For realizing the operation of power efficient further, PCU 450 can also include can entering between macronucleus and small nut Row performs the state transfer logic 454 of state transfer.As discussed above, at low power state, it is possible to use this logic is come Obtain the execution state of the macronucleus stored in temporary memory, and extract at least some of of this state, to wake up up at small nut Time be supplied to small nut.

Further, PCU 450 can include interrupting historical memory 456.Such memorizer can include multiple Mesh, each entry all identifies the interruption occurred in system operation procedure and interrupts the most successfully being processed by small nut.Then, Based on this history, when receiving given interruption, the corresponding entry of this memorizer can be accessed, before judging same type One interrupts the most successfully being processed by small nut.If it is, the interruption of new incoming can be directed to identical small nut by PCU.On the contrary, Judging if based on this history, such interruption is not successfully processed (or with unsafty low by small nut Performance), on the contrary, interruption can be sent to macronucleus.

Undefined process logic 458 can also be included again referring to Fig. 6, PCU 450.Such logic can receive by small nut The undefined fault sent.Based on this logic, the information in small nut can be accessed.It is then possible to judge that undefined fault is No is owing to lacking the support for the instruction in small nut or another kind of reason.Judging in response to this, logic can cause small nut State and macronucleus perform the merging and be sent to after that greatly of remainder of state (being stored in scratchpad area (SPA)) Core is for the process to interruption, or undefined fault is sent to OS for further processing.When judging that small nut can not When processing interruption, obtain a part for the execution state being supplied to small nut immediately from small nut, and be saved back to temporary storage location, Correspondingly, can be by small nut power-off.It is provided back to greatly it is then possible to the residue of the state this merged and macronucleus performs state Core, so that macronucleus can process the most treatable interruption of small nut.It shall yet further be noted that can in response to such process of small nut not When, the entry interrupted in historical memory 456 can be write.Although utilizing shown in this certain logic in the embodiment in fig 6, However, it will be understood that the scope of the present invention is unrestricted in this regard.Such as, in other embodiments, PCU's 450 is various Logic can realize with unity logic block.

APIC 465 can receive various interruption (such as, send) from accelerator, and correspondingly interruption is directed to Fixed one or more cores.In certain embodiments, hiding OS for being maintained by small nut, APIC 465 can dynamically will pass The interruption (each interruption can include APIC identifier associated with it) entered is from the APIC ID weight being associated with macronucleus New mappings is to the APIC ID being associated with small nut.

With further reference to Fig. 6, processor 400 is permissible, such as, by memory bus, leads to system storage 460 Letter.It addition, by interface 450, it may be connected to the outer group of the various chips of such as ancillary equipment, mass storage etc Part.Although utilizing in the embodiment in fig 6 shown in this specific implementation, but, the scope of the present invention is unrestricted in this regard.

Note that various architecture realizes macronucleus and the different coupling of small nut or integrated also possible.As showing Example, the degree of coupling between these diverse cores may rely on relevant to die area, power, performance and response each Plant design optimization parameter.

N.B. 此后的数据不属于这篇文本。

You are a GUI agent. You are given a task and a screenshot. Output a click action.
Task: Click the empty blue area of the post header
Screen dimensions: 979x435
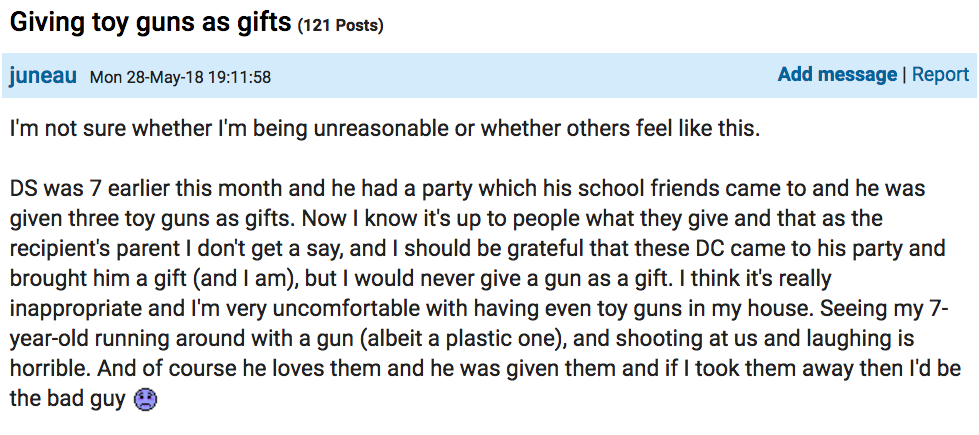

With reference now to Fig. 7, shown in be the block diagram of processor according to another embodiment of the invention.As it is shown in fig. 7, place Reason device 500 can be the real heterogeneous processor including macronucleus 510 and small nut 520.It can be seen that each processor all may be used With with the private cache storage hierarchy of their own (i.e., it is possible to include the height of 1 grade and 2 grades cache memory Speed buffer memory 515 and 525) it is associated.Core can be coupled by annular interconnection 530 again.Multiple accelerator 540a It is also coupled to annular interconnection with 540b and LLC (that is, L3 cache 550 can be shared cache).Realize at this In, the execution state between two cores can be transmitted by annular interconnection 530.As described above, the execution of macronucleus 500 State can be stored in cache 550 before entering into given low power state.Then, waking up up at small nut 520 Time, at least this subset performing state can be provided to small nut, to read core, in order to performs to trigger its operation waken up up.As This, in the embodiment of Fig. 7, core is by this annular interconnection loose couplings.Although utilizing single macronucleus and single for ease of diagram Shown in small nut, however, it is understood that the scope of the present invention is unrestricted in this regard.By using the realization of such as Fig. 7, can To process any state to be switched by annular solid architecture (can also is that bus or interconnection structure architecture) Or communication.Or, in other embodiments, this communication can be by the dedicated bus (the most not shown) between two cores.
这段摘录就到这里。